8 factors influencing employee passion

A company's employees are the engine that propels it forward (or, in some unfortunate cases, leaves it coughing and sputtering by the side of the road).

I often describe the process of getting the most from those employees in a way that's a win for everyone involved as tuning the engine. The potential is there. The question is, how do you maximize the employees' experience and energy for their work? It's definitely not going to come from management cheerleading. At best that's short-lived; at worst it's a Dilbert cartoon.

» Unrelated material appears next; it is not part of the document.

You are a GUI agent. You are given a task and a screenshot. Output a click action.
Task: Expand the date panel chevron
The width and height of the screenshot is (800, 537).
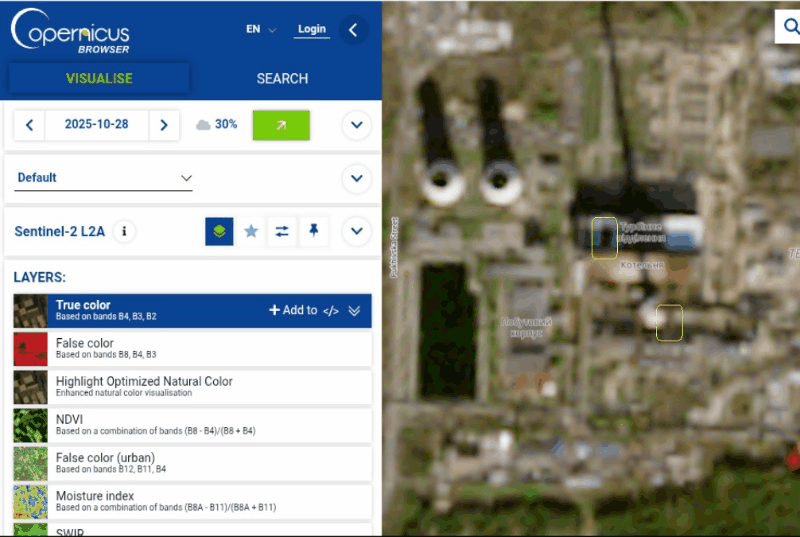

So where does employee passion come from? The Ken Blanchard Company has some ideas. After survey 25,000 employees from around the world, the company identified eight major factors influencing employee passion:

  • Meaningful work—Employees perceive the organization’s larger purpose through products or services produced, consider their work to be worthwhile, and are proud of their individual actions and contributions that help the organization serve its customer.
  • Collaboration—Employees perceive an organizational environment and culture that enhances collaboration, cooperation, and encouragement between all organizational members.
  • Fairness—Employees perceive an environment where pay, benefits, resources and workload are fair and balanced and equitable, people treat each other with respect, and leaders act in an ethical manner.
  • Autonomy—Employees perceive an environment where people have the tools, training, support, and authority to make decisions.
  • Recognition—Employees perceive an environment where they are praised, recognized, and appreciated by colleagues and their leader for their accomplishments, where they receive monetary compensation for those accomplishments, and where they are contributing to positive relationships with others.
  • Growth—Employees perceive an environment where people have opportunities to learn, grow professionally, and develop skills that lead to advancement and career growth.
  • Connectedness with leader—Employees perceive an environment where they trust their leader and where the leader makes an effort to form an interpersonal connection with them.
  • Connectedness with Colleagues—Employees perceive an environment where they trust their colleagues and where their colleagues make an effort to form an interpersonal connection with them.

How about you? Does that match your experience? Are there any other factors you see as important?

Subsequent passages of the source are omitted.